In some ways it’s perplexing that his Cal team is so bad at earning 2 point buckets when they are one of the single best shooting teams in the country. The Bears are 54th in 3 point percentage and 21st in free throw percentage. But they are 249th in the country in 2 point percentage at 50.3, and 17th in the ACC in conference-only 2pt% at 47.6.
What gives? Well, not all of Cal’s sharp shooting guards just aren’t good at creating their own shot inside. John Camden and Chris Bell both finish well, but they usually only go inside when they’re wide open - they only has 50 and 60 shots at the basket respectively for the entire season. Justin Pippen and Dai Dai Ames go to the bucket more frequently, but both are slightly below average finishers. Lee Dort is really the only high frequency and high efficiency finisher on the team.
You see it in Cal’s shooting splits - the Bears are 320th in the country in the percentage of non-dunk shots that come at the basket, and more or less nationally average at hitting those shots when they actually get them.
What this means is that Cal is very dependent on 3 point shooting to carry their offensive efficiency. This can be a problem in two ways. Sometimes, a team is good enough defensively to take away 3 point shots, like Clemson did when they held Cal to just 13 attempts, or when Virginia held Cal to 19 attempts. And sometimes Cal just has a bad shooting night from deep, like they did recently against Pitt and Wake Forest. When either of those things happen, there’s not another reliable source of high-volume, high-efficiency offense to turn to, and Cal’s offense withers.
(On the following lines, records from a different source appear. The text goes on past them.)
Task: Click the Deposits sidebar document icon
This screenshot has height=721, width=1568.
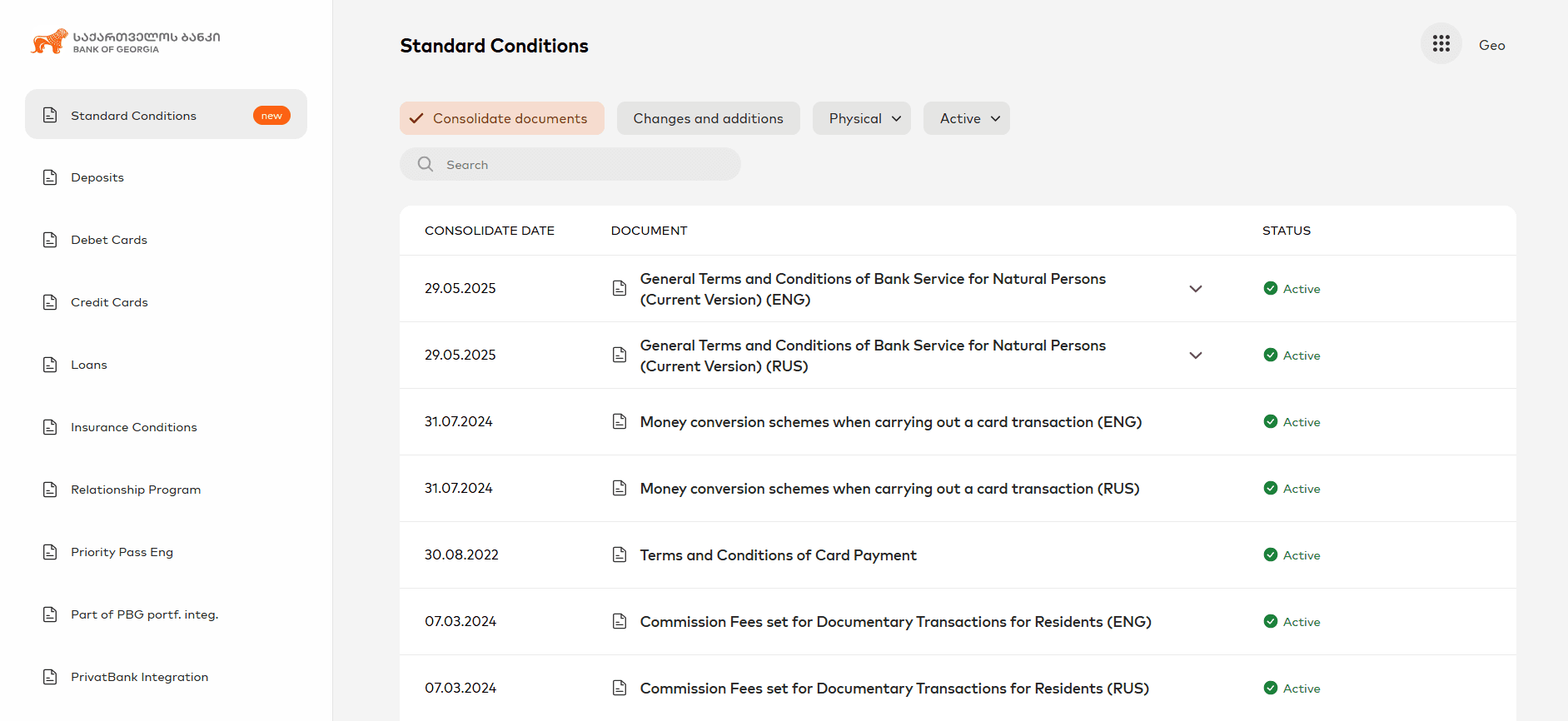Action: [50, 177]
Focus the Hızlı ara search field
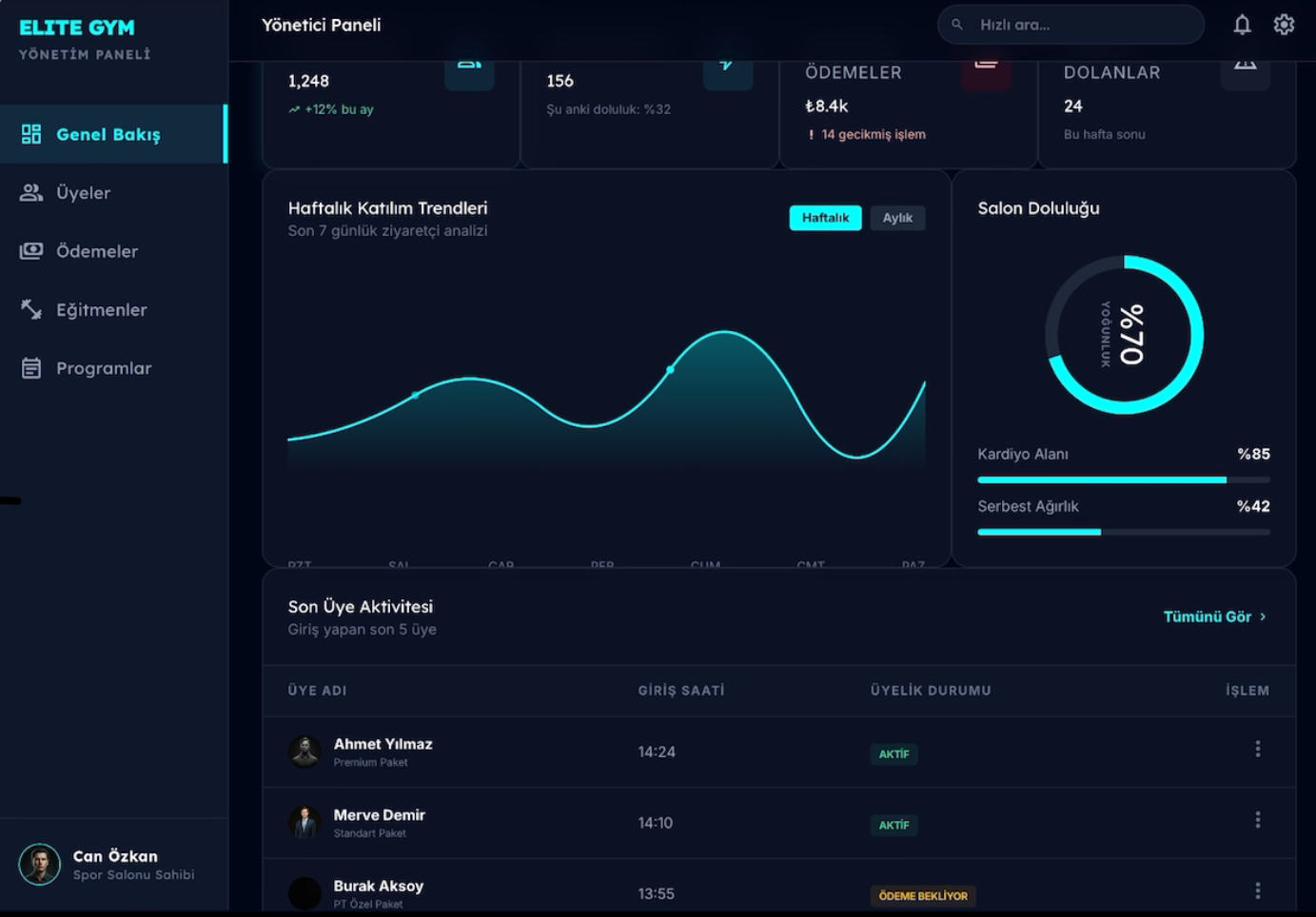The width and height of the screenshot is (1316, 917). tap(1070, 25)
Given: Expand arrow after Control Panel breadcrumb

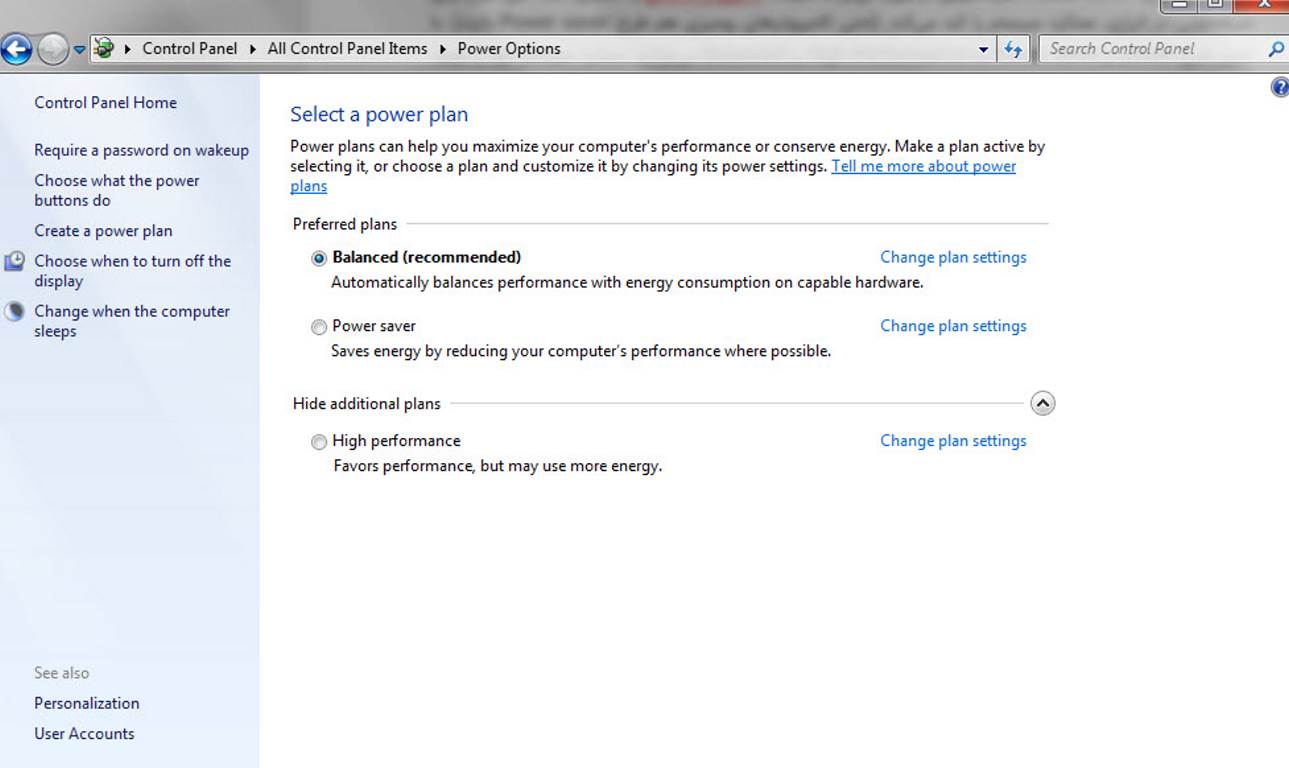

The Bears have managed through this weakness by doing almost everything else well. The Bears shoot well from everywhere else on the court, they don’t turn the ball over and do a decent job getting to the free throw line. And Cal’s defense has been consistently solid and actually getting better across the season . . . though the Bears have been helped by sporting the lowest opponent free throw shooting in the nation (thanks SMU!)
Cal can absolutely overcome their Achilles’ Heel to beat FSU. But Duke is a different animal, and the Blue Devils defend everywhere on the court. If the Bears get that far, it’s going to take a crazy shooting night just to have a chance to pull the upset.


Agreed! Cal needs to improve in the 2-point department, and I hope Cal will recruit heavily in that area soon.
You are dead on. I was there Saturday. The Bears did not attempt many drives and at the end of the game the threes didn’t drop. All else was really good. My friend, a Wake Forest guy, said your team’s defense is really good.
Indeed. Just a little more offense please!